[[ Extracted entries open ]]

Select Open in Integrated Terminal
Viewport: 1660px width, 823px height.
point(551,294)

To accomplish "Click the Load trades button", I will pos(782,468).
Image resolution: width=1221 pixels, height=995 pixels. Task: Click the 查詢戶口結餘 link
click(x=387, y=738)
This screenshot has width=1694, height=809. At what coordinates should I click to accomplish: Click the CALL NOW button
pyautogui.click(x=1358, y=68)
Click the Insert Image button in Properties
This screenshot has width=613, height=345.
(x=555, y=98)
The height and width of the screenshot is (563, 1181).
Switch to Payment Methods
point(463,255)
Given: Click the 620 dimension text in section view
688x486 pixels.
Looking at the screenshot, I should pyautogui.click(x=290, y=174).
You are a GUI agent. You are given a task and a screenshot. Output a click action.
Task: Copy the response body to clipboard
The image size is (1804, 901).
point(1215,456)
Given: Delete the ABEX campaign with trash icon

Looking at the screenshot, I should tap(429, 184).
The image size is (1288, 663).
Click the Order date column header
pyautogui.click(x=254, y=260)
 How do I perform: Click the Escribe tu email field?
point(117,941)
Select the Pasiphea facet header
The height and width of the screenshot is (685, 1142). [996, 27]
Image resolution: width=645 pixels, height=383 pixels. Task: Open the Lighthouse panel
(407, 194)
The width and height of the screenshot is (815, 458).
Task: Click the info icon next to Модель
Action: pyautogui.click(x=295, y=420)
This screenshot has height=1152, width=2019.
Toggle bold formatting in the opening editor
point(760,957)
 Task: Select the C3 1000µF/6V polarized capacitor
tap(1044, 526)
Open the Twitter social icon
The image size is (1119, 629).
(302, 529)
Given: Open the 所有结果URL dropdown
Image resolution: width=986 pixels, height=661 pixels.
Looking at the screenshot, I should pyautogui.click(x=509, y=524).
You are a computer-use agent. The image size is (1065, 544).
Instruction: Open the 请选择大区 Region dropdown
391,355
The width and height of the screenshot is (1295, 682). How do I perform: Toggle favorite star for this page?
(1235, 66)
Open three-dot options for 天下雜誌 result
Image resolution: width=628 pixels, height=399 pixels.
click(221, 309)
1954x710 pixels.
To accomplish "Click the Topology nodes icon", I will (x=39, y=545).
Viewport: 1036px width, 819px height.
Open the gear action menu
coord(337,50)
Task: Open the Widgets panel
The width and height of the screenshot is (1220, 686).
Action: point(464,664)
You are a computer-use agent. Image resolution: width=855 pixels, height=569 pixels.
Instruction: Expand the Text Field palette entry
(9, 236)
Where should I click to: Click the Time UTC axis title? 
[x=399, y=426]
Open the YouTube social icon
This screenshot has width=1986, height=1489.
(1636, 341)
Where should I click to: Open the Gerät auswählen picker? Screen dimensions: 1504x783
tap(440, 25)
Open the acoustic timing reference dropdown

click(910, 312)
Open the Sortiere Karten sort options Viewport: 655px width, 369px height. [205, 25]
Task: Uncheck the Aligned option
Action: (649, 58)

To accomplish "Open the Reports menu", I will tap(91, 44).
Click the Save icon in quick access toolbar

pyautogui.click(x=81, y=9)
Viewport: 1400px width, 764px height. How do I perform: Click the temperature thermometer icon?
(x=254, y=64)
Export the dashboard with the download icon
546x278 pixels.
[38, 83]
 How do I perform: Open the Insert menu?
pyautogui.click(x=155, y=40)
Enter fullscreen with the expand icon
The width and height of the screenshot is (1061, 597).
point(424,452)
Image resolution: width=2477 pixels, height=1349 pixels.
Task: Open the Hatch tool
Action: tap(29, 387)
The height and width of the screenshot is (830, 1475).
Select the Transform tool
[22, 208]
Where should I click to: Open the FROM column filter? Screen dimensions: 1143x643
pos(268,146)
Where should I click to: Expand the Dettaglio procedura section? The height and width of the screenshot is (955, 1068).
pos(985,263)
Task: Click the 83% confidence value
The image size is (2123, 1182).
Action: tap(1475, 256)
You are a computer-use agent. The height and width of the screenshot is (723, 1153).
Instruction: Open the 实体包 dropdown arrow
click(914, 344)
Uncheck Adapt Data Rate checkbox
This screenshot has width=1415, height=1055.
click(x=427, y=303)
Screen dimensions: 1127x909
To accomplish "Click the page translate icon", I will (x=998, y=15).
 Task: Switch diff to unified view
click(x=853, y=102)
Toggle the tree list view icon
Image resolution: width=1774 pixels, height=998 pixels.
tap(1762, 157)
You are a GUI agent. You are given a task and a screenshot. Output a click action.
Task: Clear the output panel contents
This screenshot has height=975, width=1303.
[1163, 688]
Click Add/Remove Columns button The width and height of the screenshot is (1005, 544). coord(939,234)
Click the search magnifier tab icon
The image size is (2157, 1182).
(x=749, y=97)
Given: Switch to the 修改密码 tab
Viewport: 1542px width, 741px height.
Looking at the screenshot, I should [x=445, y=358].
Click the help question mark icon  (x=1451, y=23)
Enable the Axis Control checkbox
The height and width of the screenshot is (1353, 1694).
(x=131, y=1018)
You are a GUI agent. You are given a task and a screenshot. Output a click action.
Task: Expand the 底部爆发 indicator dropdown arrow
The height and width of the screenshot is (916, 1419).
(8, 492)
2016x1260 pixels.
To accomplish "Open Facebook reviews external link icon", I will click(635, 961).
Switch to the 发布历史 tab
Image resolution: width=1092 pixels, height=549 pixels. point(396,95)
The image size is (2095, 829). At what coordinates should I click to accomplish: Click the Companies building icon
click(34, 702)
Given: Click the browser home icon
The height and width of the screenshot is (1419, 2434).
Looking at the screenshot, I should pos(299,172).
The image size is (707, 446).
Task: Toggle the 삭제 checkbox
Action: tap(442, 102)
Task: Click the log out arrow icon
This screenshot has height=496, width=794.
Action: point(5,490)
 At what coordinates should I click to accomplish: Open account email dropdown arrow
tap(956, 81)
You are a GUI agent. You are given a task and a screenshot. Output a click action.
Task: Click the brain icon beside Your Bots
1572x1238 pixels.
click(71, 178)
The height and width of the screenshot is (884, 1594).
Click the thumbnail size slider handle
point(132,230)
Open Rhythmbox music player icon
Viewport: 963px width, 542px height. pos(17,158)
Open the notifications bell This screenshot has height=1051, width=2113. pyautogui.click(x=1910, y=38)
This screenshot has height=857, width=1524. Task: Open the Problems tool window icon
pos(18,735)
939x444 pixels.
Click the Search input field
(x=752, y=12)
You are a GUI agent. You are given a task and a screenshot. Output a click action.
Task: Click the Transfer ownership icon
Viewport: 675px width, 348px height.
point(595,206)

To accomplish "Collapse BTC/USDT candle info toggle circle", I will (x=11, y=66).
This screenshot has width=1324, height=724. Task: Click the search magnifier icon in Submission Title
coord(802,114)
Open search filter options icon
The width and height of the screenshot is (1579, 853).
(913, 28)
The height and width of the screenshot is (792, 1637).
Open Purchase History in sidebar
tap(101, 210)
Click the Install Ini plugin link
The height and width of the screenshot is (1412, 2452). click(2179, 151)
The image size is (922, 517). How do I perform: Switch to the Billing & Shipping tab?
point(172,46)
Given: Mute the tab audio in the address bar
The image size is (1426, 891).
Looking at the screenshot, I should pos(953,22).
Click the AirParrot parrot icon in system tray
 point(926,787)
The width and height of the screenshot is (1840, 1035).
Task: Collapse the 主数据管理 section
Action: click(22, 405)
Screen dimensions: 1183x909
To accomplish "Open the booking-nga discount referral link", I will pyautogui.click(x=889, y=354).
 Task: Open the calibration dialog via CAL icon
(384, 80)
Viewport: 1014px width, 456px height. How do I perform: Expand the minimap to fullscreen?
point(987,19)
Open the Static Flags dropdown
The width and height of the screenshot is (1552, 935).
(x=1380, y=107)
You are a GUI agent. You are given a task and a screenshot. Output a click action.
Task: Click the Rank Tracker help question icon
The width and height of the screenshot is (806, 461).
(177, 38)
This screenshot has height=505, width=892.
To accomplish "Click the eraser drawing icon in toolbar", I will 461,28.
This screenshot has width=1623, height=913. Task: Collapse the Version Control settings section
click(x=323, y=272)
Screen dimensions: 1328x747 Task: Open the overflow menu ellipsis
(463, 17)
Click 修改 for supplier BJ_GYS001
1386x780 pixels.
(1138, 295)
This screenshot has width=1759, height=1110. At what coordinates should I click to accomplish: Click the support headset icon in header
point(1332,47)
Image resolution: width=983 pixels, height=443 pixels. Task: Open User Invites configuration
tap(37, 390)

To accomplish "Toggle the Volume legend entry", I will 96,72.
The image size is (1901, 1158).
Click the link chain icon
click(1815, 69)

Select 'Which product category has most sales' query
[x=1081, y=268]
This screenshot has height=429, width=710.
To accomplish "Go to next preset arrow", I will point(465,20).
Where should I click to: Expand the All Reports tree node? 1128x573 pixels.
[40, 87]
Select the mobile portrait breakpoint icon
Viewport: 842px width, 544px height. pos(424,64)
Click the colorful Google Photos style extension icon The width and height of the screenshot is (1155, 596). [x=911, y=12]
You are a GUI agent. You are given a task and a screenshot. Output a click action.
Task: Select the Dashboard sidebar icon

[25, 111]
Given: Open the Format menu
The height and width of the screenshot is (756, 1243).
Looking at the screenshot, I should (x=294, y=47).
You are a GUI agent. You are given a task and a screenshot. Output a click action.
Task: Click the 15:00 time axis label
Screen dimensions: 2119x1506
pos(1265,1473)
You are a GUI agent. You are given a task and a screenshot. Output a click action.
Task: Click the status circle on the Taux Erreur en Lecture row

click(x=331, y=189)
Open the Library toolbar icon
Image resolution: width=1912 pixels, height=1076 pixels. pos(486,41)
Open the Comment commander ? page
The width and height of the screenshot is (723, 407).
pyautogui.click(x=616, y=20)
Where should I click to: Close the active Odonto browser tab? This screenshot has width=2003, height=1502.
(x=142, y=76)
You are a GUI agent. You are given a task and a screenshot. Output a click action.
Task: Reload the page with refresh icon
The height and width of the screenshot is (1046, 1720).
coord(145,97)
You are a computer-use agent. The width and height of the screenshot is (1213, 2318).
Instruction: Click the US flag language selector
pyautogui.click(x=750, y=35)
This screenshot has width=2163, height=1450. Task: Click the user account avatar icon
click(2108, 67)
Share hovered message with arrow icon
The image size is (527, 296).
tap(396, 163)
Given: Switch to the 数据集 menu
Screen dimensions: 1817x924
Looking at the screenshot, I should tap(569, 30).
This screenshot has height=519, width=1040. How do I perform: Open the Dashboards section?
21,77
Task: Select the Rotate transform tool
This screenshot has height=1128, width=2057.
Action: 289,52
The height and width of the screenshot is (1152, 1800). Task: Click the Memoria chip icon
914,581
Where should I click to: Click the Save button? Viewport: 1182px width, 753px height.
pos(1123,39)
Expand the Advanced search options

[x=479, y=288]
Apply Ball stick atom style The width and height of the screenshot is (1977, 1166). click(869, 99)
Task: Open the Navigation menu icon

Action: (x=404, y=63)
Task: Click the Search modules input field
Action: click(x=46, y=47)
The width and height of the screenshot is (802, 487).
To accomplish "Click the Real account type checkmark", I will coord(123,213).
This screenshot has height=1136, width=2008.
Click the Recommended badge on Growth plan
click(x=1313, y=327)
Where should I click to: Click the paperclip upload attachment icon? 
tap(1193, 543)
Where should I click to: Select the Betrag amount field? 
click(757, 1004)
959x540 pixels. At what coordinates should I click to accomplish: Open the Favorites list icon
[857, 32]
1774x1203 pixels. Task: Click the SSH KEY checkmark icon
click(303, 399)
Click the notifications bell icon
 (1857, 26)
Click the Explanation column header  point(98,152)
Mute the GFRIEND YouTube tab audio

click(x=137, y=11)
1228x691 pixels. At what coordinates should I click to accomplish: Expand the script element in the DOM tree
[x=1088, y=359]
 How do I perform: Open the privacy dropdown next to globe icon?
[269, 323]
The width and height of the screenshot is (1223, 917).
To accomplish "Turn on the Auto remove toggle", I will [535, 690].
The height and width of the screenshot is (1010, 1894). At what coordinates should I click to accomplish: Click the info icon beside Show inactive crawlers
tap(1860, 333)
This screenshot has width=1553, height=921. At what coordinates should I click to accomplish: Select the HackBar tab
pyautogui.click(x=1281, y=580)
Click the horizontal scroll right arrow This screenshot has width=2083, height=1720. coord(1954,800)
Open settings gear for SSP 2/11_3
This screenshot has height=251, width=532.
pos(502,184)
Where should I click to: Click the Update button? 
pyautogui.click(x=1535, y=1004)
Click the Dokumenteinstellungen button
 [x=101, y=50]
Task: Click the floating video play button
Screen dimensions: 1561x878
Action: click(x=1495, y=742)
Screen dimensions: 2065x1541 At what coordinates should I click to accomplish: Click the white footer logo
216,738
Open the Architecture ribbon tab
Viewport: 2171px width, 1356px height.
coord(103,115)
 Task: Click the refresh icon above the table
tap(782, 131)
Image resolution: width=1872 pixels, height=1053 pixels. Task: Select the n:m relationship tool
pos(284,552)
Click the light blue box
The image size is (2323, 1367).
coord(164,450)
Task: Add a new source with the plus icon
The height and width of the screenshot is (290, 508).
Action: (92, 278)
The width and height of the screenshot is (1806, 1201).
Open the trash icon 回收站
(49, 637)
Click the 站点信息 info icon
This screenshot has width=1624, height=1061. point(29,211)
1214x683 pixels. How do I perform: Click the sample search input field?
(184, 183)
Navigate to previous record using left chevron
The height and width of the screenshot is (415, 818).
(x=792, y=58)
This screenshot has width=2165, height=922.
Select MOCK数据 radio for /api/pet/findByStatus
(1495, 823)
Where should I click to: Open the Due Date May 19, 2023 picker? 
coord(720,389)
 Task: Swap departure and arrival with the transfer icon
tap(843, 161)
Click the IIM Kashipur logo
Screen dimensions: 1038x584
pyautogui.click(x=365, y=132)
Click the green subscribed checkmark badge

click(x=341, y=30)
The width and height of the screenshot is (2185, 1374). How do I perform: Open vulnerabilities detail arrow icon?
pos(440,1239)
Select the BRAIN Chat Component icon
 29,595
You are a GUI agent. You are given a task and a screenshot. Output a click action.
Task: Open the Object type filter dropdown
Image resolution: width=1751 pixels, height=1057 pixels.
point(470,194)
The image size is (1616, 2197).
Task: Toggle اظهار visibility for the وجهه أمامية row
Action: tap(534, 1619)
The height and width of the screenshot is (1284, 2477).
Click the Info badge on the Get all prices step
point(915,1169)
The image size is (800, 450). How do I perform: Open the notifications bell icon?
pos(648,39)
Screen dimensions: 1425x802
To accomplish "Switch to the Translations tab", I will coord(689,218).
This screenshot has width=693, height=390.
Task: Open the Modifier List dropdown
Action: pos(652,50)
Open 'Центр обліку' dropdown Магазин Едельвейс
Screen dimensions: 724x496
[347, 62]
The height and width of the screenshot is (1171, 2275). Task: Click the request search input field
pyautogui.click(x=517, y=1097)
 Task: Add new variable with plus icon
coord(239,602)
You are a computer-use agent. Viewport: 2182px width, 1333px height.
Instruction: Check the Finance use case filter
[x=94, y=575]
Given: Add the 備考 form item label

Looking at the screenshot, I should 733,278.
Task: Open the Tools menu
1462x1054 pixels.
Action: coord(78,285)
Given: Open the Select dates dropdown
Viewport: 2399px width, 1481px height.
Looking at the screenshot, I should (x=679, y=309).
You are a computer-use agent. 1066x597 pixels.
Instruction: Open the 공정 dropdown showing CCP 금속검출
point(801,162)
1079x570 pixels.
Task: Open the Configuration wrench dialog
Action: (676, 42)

[[ Extracted entries closed ]]

Retype, exactly and in full, the lines above from the one containing "The image size is (2323, 1367)." through the one containing "Screen dimensions: 1425x802".

### Answer space
The image size is (2323, 1367).
coord(164,450)
Task: Add a new source with the plus icon
The height and width of the screenshot is (290, 508).
Action: (92, 278)
The width and height of the screenshot is (1806, 1201).
Open the trash icon 回收站
(49, 637)
Click the 站点信息 info icon
This screenshot has width=1624, height=1061. point(29,211)
1214x683 pixels. How do I perform: Click the sample search input field?
(184, 183)
Navigate to previous record using left chevron
The height and width of the screenshot is (415, 818).
(x=792, y=58)
This screenshot has width=2165, height=922.
Select MOCK数据 radio for /api/pet/findByStatus
(1495, 823)
Where should I click to: Open the Due Date May 19, 2023 picker? 
coord(720,389)
 Task: Swap departure and arrival with the transfer icon
tap(843, 161)
Click the IIM Kashipur logo
Screen dimensions: 1038x584
pyautogui.click(x=365, y=132)
Click the green subscribed checkmark badge

click(x=341, y=30)
The width and height of the screenshot is (2185, 1374). How do I perform: Open vulnerabilities detail arrow icon?
pos(440,1239)
Select the BRAIN Chat Component icon
 29,595
You are a GUI agent. You are given a task and a screenshot. Output a click action.
Task: Open the Object type filter dropdown
Image resolution: width=1751 pixels, height=1057 pixels.
point(470,194)
The image size is (1616, 2197).
Task: Toggle اظهار visibility for the وجهه أمامية row
Action: tap(534, 1619)
The height and width of the screenshot is (1284, 2477).
Click the Info badge on the Get all prices step
point(915,1169)
The image size is (800, 450). How do I perform: Open the notifications bell icon?
pos(648,39)
Screen dimensions: 1425x802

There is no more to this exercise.